• _Exercise goal_:
Which words of the passage on social dependence run from "Finally, when we" up to and including "second-order, governance complexity."? Set them down unchanged.
Exercise text START
Agency relationships are one example of social dependence, given that a principal hires an agent to act on her behalf to achieve some goal, and does so because of a belief that she can maximize her net returns if the agent is the one who takes the required actions. (36) However, the agency approach is concerned with the basic issue of how to realign the incentives of self-interested agents so that they coincide with those of their principals. Social dependence is a more general concept--for example two individuals can be in a socially dependent situation even if neither of them knows of the existence of the other. (37) In other words, a necessary condition of an agency relationship is the parties' awareness of the agency roles that they are playing.

Finally, when we govern our bodies, corporations, and societies, we resort to one set of dependence relations to manage a second; this is the case whether we are involved in self-governance or delegate the task to lawmakers and markets. This second-order social dependence increases the complexity of the governance task, and thus limits the extent to which a group of actors can resort to a set of governance rules to reduce the risks created by their first-order social dependence. As a result, in order to design effective governance regimes, those designing it have to address this second-order, governance complexity.

C. Social Dependence in Corporations

Corporate participants pool capital, labor, and expertise, and repeatedly interact over time, sharing those resources in order to produce and distribute surpluses that they then divide among themselves. (38) As a result, shareholder, board members, managers, creditors, employees, and other constituencies depend on each other to help realize goals at both the individual and collective levels. A corporate actor may depend on one or more other actors, and do so along a number of dimensions. It follows that a corporation's complexity will depend both on the number of participants and the nature of these dependencies, including their multidimensionality. Social dependence reveals an interest and willingness of corporate actors to engage in a cooperative enterprise; although they may each have different reasons for putting themselves in such a relation, these possibly divergent interests do intersect in an important way: the actors believe that others within the firm can help. A person who ceases to believe in the value of being part of the firm will eventually exit. Nonetheless, a willingness to cooperate is not a sufficient condition to bring it about (39) ; cooperation also requires coordination, (40) at the physical, temporal, and epistemic levels. (41) Achieving coordination along these three dimensions is not a straightforward exercise and one fraught with the potential for failure, which can be costly, even if that failure is temporary in nature.
Exercise text END
Dataset excerpts START
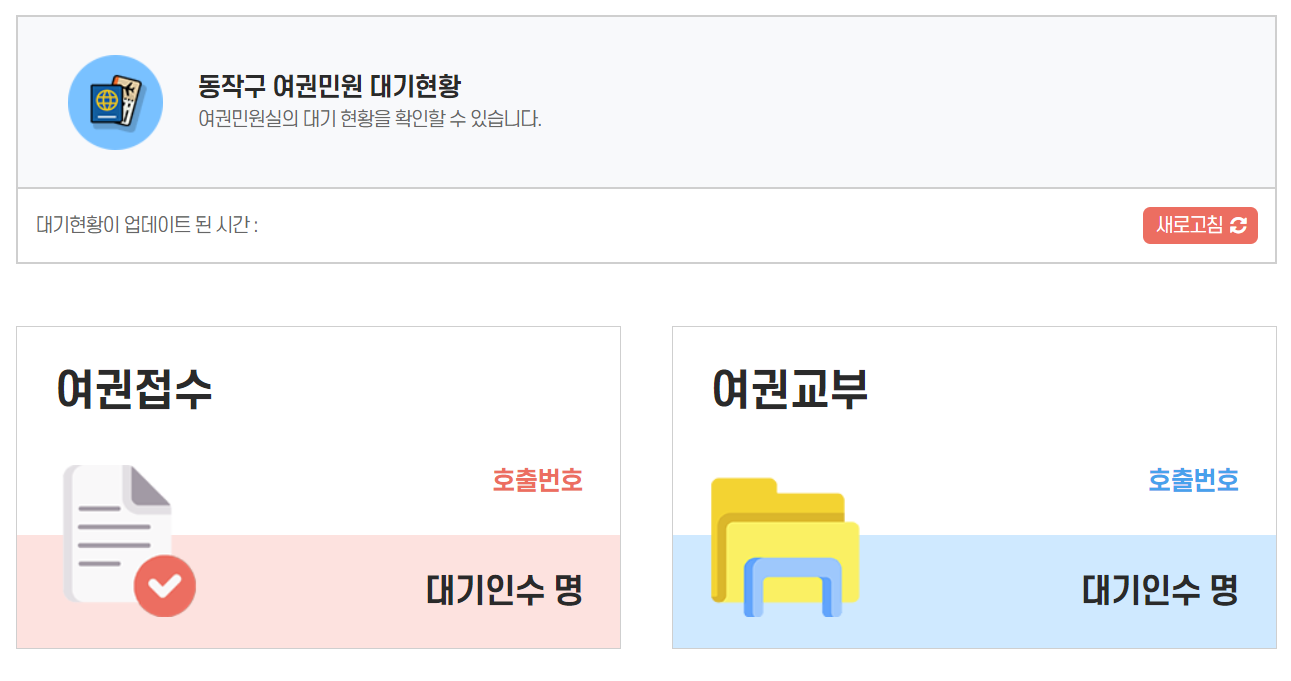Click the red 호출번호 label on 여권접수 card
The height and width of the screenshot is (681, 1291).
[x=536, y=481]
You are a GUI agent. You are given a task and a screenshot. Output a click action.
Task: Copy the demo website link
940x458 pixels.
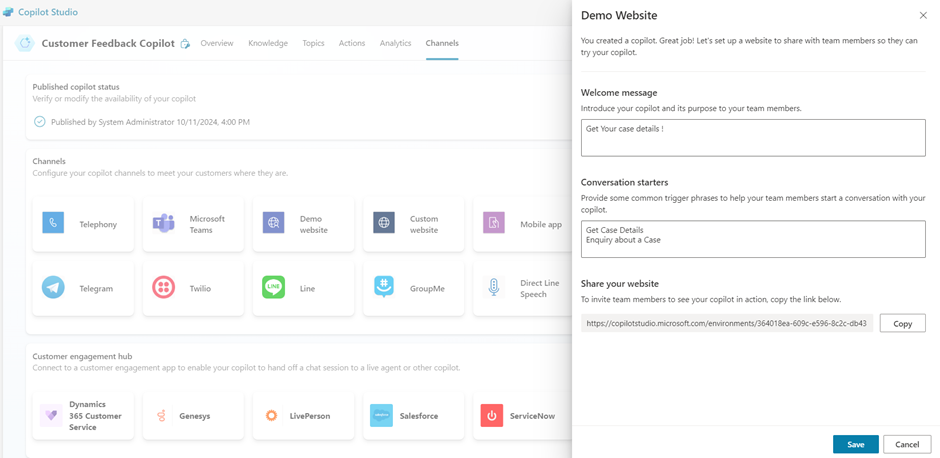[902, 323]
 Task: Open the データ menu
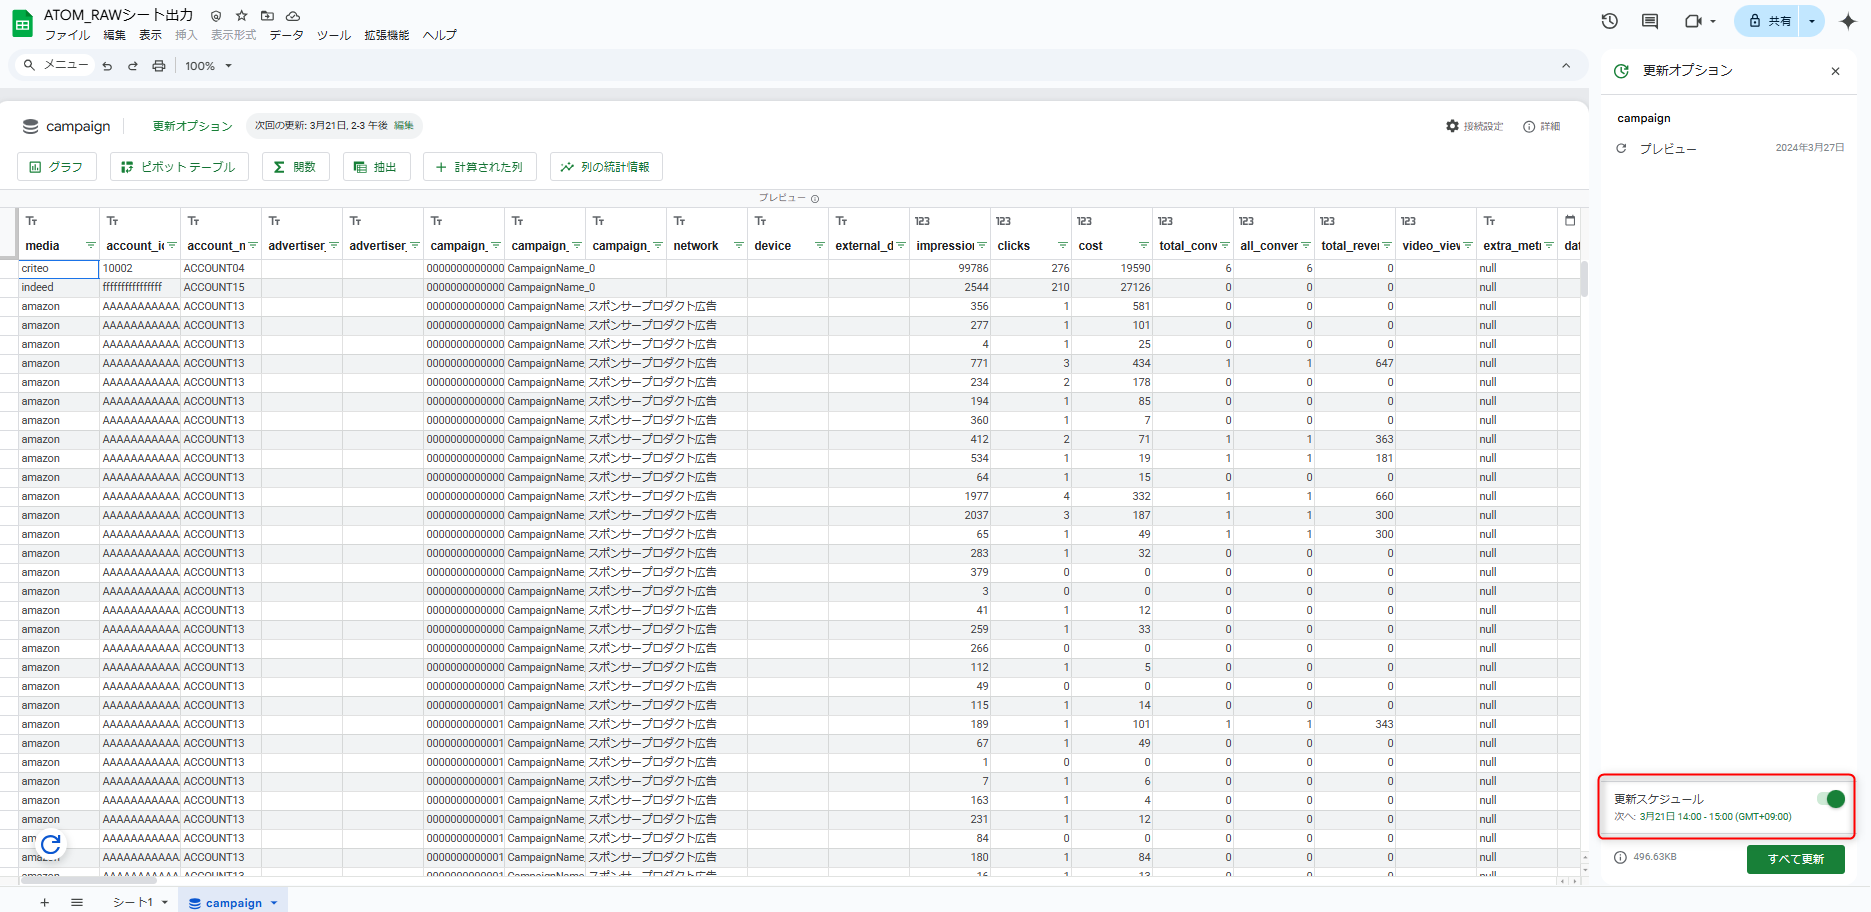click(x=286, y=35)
Dataset excerpts END
• _The completed task_:
Finally, when we govern our bodies, corporations, and societies, we resort to one set of dependence relations to manage a second; this is the case whether we are involved in self-governance or delegate the task to lawmakers and markets. This second-order social dependence increases the complexity of the governance task, and thus limits the extent to which a group of actors can resort to a set of governance rules to reduce the risks created by their first-order social dependence. As a result, in order to design effective governance regimes, those designing it have to address this second-order, governance complexity.